Materials and Methods
Drugs were prepared using Chem Draw 8.0. The 5wrg molecular model (from the PDB) was used in the simulated docking studies for SARS-CoV-2 spike protein as receptor protein. Input protein structures were prepared by adding hydrogen atoms and removing non-functional water molecules. The Autodock software version 1.5.6 (Table 1) and viva (Figure 1) were used for the molecular docking process. The Lamarckian Genetic Algorithm method was used for the global optimum binding position search. The torsion angles of the drugs were identified, hydrogens were added to the macromolecule, bond distances were edited and solvent parameters were added to the enzyme 3D structure. Partial charges were calculated using Gasteiger’s method.
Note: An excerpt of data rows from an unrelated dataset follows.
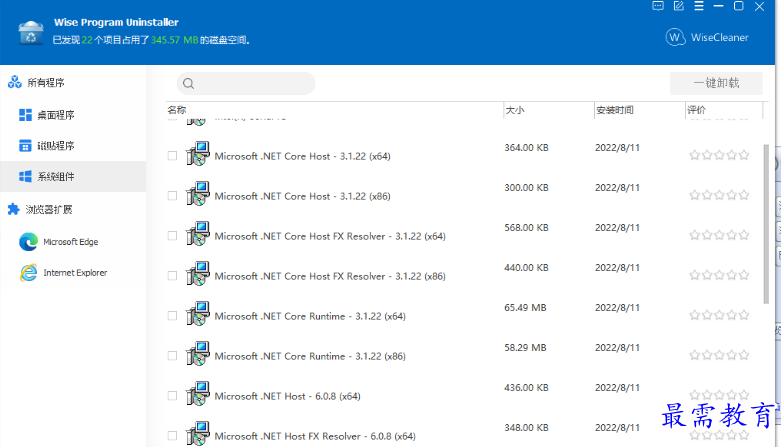Sort list by the 大小 column header
The image size is (783, 447).
pos(515,110)
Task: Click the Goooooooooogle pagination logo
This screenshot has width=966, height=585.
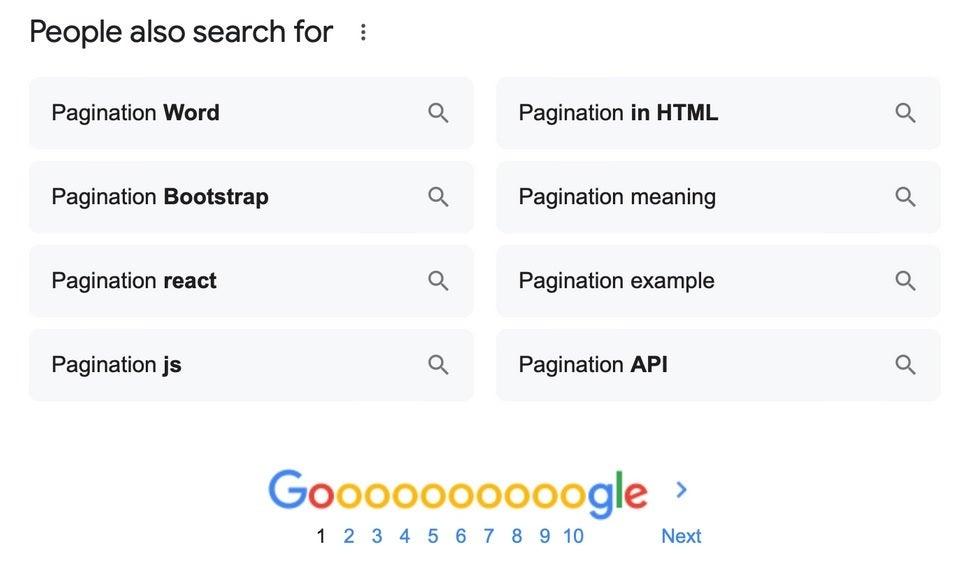Action: click(x=458, y=492)
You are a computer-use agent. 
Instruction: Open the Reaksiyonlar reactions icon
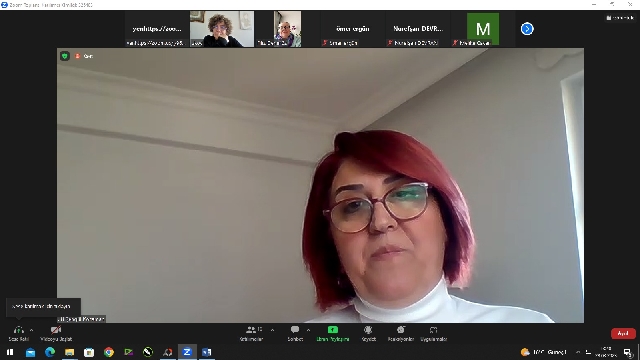click(x=401, y=330)
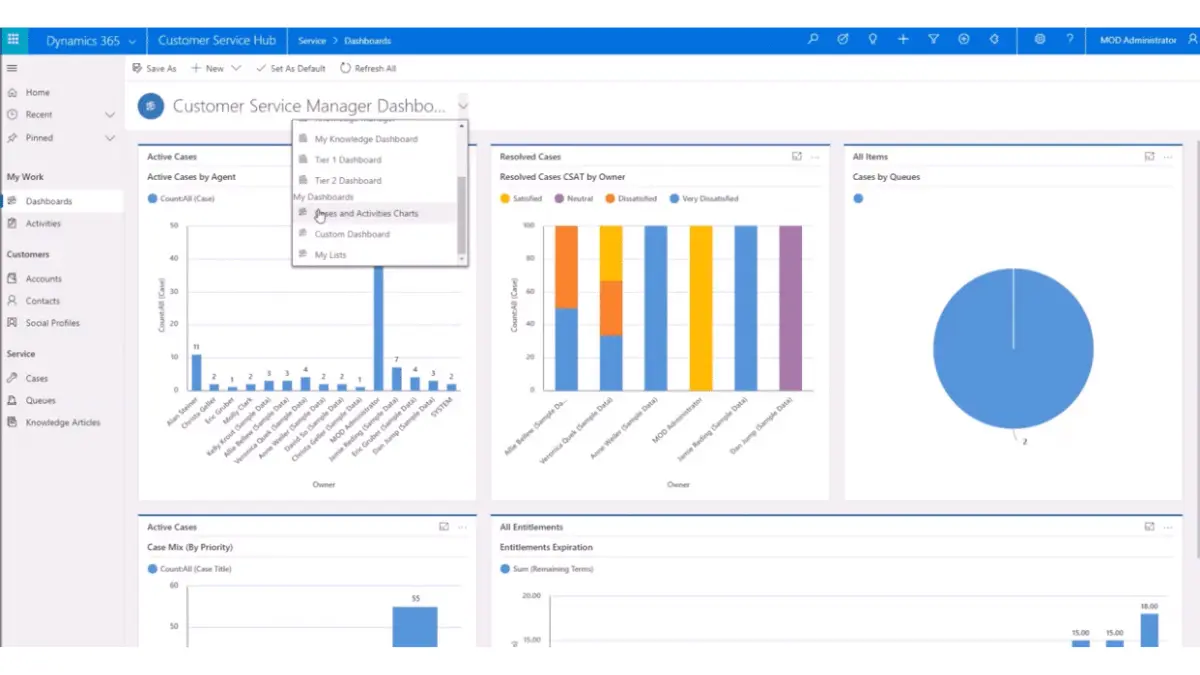Expand the All Items chart to full screen
This screenshot has width=1200, height=675.
(1149, 156)
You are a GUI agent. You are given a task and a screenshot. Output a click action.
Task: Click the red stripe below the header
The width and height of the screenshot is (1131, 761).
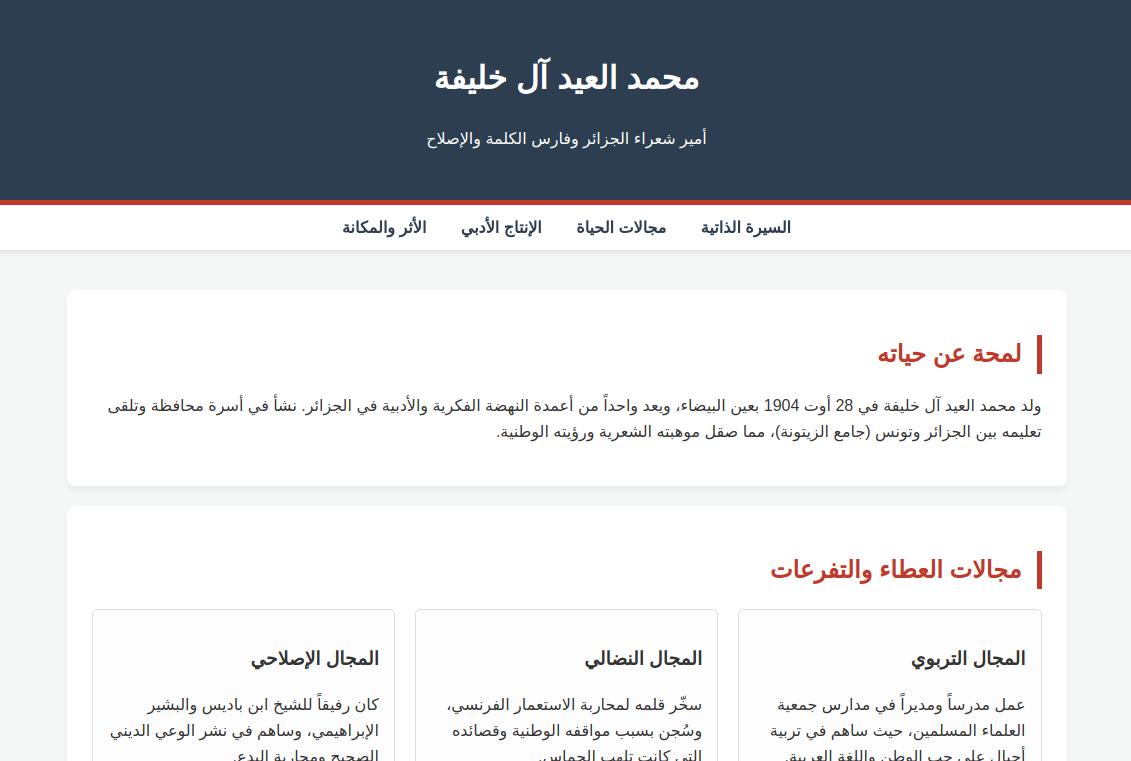point(566,202)
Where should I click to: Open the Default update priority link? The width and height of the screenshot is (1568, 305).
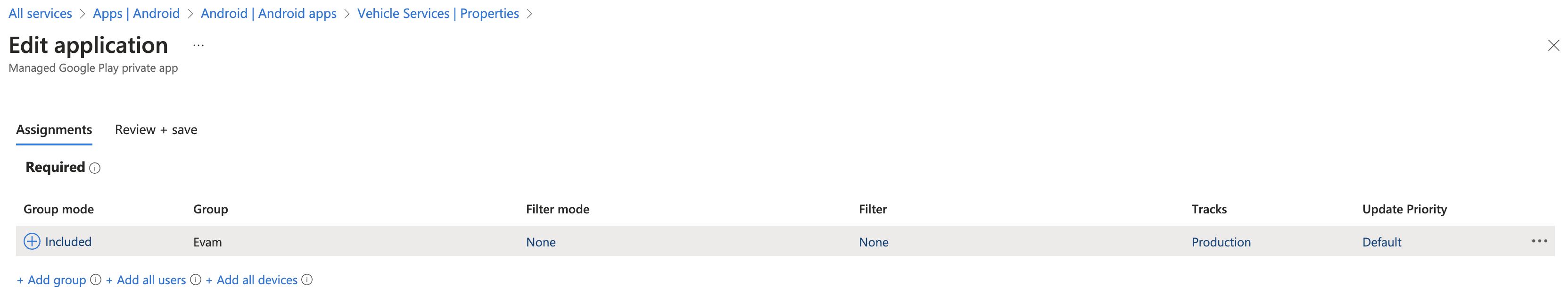1382,242
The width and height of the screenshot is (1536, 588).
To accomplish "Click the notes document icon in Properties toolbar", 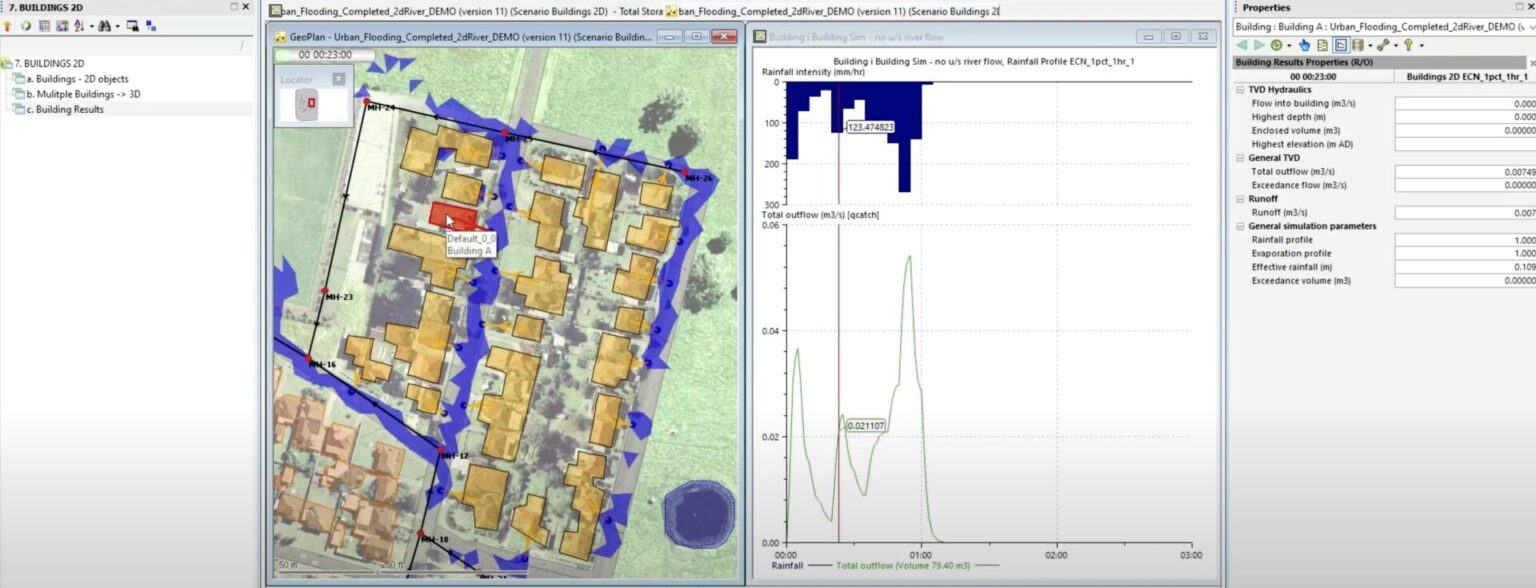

Docking parameters were as follows: population size of 150, the maximum number of energy evaluation ranges of 25.0000, the maximum number of generations is 27,000, the mutation rate of 0.02, cross-over rate of 0.8. Other docking parameters were set to the software at its default values. After docking, the drugs were ranked according to their docked energy as implemented in the AutoDock program. A residue ASN 479 in protein binding site was also chosen due to its possible specific hydrogen bonds. This residue was set as flexible residue, while the other residues were kept as rigid residues.
Several 100 cycles of calculation were used to get a final binding position as accurately as possible. The docking procedure was run and the maximum negative Final Docking Energy was calculated. The following parameters were set during docking simulation: population size, 150; and max steps, 100. The center of a grid size were with 40, 40, 40, and 221, 185, 118 points in X, Y, and Z axes respectively. Both were with a grid spacing of 0.0375 nm and were centered at the experimentally determined binding sites.
LIGPLOT software was used for the molecular docking courses. This program automatically generates schematic diagrams of protein-ligand interactions for a given protein in a PDB file (Figure 2). Residues are identical in all seven drugs. The SARS-CoV-2 spike protein structure was constituted of strong hydrogen bonds and hydrophobic interactions, that was observed involving in the protein: drug structure.